From high-level folks at DOD?
Yes.











Have you
had any discussions with the White House regarding timing?

We’ve
been very clear on the need to get this done. But I think the Department
of Defense has been clear that they think the policy is hurting
military readiness, which is why they came out against “don’t ask, don’t
tell” and for repeal. 

Is there any talk of a possible stop-loss order that would freeze discharges or an executive order
from the President mandating nondiscrimination?

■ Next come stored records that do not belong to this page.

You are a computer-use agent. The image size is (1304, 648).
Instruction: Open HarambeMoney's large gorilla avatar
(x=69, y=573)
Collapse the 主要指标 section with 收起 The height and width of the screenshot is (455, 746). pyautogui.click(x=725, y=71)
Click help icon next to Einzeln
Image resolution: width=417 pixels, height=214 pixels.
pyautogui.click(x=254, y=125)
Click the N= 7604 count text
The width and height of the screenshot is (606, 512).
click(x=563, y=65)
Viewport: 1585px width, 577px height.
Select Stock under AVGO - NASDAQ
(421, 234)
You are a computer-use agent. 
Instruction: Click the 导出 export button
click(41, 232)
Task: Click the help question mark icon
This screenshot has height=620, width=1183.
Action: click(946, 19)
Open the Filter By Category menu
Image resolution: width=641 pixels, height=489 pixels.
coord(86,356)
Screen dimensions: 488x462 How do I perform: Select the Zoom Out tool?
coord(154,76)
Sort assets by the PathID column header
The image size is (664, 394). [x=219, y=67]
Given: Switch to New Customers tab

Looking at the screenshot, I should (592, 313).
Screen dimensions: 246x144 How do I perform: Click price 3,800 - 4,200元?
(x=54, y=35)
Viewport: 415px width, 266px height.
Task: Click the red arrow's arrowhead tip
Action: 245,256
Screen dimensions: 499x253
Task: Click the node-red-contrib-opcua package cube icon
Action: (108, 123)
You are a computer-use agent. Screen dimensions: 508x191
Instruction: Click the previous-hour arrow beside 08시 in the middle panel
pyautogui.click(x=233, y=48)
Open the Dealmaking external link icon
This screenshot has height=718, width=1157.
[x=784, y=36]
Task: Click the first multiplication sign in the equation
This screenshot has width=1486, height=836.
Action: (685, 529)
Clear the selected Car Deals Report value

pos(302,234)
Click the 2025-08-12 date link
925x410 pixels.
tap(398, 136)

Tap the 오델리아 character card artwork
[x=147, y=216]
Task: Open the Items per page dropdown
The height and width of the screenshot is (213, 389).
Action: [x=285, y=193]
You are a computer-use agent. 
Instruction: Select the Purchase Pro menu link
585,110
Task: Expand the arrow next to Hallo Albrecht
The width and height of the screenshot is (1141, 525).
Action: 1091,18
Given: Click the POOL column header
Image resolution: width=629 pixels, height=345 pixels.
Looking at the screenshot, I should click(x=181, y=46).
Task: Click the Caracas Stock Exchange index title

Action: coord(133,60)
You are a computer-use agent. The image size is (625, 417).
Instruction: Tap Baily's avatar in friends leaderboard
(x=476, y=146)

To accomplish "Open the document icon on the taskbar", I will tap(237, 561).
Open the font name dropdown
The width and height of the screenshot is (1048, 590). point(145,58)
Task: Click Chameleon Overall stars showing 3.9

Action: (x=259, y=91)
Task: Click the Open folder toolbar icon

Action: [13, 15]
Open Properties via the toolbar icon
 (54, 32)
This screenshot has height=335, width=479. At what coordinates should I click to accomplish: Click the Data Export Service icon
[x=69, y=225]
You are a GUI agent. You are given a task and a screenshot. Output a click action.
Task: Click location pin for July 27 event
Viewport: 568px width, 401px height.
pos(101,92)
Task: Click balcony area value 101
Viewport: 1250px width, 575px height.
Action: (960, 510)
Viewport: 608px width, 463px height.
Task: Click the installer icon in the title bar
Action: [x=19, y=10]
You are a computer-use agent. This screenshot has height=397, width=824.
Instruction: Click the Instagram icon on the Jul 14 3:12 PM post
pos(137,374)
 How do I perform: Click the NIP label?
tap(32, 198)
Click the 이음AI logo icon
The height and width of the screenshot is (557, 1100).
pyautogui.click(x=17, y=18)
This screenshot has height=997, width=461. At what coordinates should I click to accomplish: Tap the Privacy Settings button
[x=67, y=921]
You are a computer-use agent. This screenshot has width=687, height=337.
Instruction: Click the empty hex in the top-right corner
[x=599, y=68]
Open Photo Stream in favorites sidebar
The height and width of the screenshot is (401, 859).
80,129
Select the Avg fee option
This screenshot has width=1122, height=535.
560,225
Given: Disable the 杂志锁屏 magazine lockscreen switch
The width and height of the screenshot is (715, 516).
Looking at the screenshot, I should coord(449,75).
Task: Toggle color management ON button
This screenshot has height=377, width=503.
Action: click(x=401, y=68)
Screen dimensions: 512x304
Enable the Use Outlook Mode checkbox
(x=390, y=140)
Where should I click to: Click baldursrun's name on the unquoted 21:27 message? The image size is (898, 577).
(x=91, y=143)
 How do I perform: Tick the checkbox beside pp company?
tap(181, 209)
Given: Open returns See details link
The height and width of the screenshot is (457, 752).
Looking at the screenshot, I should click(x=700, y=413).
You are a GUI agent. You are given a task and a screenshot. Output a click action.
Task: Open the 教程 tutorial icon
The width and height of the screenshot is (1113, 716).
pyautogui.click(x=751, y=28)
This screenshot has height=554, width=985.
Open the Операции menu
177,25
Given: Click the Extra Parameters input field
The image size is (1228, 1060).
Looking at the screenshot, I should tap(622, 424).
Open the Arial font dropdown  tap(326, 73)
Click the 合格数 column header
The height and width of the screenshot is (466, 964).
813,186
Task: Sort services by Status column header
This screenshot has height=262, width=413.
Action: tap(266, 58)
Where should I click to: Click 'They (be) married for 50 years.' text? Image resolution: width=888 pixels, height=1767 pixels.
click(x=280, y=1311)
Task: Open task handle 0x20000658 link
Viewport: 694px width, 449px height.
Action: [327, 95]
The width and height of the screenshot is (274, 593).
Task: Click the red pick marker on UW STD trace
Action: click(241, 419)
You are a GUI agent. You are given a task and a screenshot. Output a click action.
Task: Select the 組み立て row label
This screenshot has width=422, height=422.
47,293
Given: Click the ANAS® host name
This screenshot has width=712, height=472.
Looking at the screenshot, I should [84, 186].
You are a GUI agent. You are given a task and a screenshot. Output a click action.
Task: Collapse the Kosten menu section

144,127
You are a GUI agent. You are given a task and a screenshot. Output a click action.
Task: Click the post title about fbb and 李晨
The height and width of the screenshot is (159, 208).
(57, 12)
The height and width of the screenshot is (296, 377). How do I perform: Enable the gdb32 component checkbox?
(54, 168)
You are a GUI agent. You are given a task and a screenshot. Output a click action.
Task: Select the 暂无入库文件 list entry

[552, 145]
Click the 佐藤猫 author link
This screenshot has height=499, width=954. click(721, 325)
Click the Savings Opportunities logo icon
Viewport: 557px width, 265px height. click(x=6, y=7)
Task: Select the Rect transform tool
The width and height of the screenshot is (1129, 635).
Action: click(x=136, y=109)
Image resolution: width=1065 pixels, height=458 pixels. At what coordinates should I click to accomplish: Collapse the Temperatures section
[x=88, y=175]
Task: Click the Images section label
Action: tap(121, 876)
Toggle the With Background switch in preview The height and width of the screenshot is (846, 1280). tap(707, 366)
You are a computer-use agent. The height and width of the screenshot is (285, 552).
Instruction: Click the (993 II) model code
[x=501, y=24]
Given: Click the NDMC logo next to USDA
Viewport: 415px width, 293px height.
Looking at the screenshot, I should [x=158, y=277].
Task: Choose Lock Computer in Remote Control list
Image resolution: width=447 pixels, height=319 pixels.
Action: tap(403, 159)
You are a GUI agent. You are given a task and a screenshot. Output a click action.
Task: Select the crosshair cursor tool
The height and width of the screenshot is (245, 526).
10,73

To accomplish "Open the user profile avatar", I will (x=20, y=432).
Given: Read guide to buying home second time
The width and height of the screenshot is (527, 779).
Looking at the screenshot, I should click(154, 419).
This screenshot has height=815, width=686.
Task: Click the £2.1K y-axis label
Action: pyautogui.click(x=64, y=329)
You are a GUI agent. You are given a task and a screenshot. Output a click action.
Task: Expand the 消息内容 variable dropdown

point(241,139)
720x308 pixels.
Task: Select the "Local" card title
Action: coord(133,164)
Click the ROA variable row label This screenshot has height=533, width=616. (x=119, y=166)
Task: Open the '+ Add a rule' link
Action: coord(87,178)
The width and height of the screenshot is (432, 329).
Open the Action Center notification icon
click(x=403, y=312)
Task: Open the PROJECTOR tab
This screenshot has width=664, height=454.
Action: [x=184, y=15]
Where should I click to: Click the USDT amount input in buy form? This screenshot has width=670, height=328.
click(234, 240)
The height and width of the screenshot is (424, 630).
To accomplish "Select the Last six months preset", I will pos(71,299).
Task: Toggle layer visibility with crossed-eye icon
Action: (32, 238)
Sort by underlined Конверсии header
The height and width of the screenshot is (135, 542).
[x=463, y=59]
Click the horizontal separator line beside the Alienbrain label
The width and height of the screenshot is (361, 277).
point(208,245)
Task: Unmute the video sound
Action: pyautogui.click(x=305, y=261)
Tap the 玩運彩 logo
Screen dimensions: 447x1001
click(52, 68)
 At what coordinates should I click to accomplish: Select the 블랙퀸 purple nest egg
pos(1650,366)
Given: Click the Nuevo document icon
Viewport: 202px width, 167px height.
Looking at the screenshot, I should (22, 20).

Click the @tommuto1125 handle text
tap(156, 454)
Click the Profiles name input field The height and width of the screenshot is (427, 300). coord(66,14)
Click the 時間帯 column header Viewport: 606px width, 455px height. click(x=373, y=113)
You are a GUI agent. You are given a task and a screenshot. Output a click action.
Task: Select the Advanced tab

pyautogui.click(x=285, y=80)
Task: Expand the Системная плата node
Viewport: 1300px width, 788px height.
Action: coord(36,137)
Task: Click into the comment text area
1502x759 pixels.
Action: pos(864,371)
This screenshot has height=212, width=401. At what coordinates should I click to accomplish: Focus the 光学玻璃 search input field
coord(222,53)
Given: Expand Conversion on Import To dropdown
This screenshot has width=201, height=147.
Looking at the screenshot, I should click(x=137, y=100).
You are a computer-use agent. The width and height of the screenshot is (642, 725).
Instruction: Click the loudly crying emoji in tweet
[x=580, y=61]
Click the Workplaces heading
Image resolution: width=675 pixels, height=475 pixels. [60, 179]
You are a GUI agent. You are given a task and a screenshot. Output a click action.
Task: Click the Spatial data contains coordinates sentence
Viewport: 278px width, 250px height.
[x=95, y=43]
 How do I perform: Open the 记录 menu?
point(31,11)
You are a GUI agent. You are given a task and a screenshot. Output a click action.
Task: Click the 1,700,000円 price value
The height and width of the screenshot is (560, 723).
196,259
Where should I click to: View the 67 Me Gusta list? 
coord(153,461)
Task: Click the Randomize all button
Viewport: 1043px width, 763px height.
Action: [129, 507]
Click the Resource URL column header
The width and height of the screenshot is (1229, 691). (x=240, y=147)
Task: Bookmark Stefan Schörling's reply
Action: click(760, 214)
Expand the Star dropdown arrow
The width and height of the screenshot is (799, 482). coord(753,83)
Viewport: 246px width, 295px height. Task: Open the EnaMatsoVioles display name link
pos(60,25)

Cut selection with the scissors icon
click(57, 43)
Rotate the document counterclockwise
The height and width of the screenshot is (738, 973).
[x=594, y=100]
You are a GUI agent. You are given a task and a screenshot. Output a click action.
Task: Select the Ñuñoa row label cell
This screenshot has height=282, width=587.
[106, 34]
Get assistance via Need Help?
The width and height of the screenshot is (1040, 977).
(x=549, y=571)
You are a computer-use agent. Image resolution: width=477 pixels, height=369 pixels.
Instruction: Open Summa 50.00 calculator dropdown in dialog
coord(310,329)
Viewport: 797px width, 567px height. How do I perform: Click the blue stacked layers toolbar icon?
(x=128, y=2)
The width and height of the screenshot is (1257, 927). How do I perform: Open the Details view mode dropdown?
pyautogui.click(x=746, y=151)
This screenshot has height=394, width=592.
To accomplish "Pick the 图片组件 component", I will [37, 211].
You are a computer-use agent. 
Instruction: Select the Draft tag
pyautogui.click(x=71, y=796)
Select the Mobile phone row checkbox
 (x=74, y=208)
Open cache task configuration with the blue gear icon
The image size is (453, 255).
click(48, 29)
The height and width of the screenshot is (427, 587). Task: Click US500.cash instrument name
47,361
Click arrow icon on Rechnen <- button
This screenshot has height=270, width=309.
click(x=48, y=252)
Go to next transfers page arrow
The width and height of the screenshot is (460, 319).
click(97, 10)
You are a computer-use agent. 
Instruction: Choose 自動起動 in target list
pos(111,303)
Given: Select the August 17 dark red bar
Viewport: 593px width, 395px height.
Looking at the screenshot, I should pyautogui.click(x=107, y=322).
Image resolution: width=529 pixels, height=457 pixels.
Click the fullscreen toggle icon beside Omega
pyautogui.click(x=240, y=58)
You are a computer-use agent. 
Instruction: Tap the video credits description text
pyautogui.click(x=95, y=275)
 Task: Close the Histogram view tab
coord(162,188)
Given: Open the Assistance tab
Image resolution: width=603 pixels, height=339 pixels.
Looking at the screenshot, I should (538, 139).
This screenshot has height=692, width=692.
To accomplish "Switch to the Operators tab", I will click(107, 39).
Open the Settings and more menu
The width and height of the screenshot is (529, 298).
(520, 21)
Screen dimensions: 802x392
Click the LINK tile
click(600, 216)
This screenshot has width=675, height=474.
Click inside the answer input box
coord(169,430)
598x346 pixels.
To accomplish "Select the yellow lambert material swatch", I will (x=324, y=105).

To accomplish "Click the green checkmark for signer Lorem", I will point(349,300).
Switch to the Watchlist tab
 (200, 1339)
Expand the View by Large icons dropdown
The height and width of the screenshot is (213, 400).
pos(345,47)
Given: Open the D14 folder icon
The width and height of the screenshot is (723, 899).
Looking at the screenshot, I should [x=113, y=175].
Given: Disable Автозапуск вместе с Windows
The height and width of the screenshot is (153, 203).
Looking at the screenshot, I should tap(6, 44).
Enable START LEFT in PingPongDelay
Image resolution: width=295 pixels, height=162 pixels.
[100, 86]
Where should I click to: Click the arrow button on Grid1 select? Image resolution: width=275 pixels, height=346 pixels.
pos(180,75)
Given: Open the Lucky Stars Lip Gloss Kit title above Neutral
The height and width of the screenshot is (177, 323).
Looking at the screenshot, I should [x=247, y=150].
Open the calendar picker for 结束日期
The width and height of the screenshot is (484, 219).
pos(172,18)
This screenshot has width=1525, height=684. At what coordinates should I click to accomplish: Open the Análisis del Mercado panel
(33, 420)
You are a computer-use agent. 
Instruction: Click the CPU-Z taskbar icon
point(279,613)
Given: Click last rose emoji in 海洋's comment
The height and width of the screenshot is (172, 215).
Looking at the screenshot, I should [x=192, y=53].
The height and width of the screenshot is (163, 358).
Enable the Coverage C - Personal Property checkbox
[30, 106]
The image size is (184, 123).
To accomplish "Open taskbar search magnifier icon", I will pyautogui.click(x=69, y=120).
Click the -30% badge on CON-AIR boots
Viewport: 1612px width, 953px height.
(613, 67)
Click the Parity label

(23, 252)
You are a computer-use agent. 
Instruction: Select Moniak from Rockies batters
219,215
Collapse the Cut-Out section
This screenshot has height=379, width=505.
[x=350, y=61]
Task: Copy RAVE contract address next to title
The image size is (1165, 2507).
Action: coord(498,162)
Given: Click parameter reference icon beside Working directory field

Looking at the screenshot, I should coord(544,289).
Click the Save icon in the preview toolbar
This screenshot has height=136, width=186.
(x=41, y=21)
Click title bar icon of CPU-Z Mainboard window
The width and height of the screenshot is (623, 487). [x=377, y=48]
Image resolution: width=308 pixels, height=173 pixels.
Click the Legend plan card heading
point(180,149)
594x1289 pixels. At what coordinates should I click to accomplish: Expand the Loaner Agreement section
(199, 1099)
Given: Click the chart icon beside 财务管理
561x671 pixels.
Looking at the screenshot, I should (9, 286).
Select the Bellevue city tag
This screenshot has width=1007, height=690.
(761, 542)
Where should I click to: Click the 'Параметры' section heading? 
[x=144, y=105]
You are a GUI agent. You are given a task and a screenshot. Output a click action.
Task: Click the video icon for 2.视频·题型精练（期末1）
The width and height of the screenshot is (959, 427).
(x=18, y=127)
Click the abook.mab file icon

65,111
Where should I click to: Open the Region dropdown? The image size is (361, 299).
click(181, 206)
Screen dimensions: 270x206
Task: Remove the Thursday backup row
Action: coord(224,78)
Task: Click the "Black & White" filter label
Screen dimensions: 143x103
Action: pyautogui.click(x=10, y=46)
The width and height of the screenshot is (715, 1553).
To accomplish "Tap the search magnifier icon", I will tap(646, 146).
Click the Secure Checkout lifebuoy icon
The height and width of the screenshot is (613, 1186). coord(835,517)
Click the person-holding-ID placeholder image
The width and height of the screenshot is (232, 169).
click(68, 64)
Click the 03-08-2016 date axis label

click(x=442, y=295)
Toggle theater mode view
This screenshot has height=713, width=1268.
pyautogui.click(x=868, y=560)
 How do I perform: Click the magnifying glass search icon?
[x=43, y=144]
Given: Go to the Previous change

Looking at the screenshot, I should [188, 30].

First things first. This is a major
hurdle — this would be a major event if we could finally repeal “don’t
ask, don’t tell” after 17 years. So this has been our focus and our
push.

Would you be supportive of the president taking such action
as issuing an executive order prohibiting discrimination against gays and lesbians in the
military?

Yes.

Would you support a stop-loss order?
Yes.

Is
there anything you would like to add, congressman?

I think we’re
on the right side of history here, and I’ve been fighting for folks
like Sgt. Lacye Presley from Florida. Here is an Army medic in Iraq who
won the Bronze Star for literally saving the lives of her fellow soldiers.
And because she saw her commander basically take drugs and sell them,
she reported him, she did the right thing. And yet someone else outed
her because she’s a lesbian. Now, Sgt. Presley is an American hero in my
book, and she shouldn’t have been hauled into her 1st Sergeant’s office
and discharged from our Army. And that’s the type of change we’re going
to bring about by repealing “don’t ask, don’t tell.”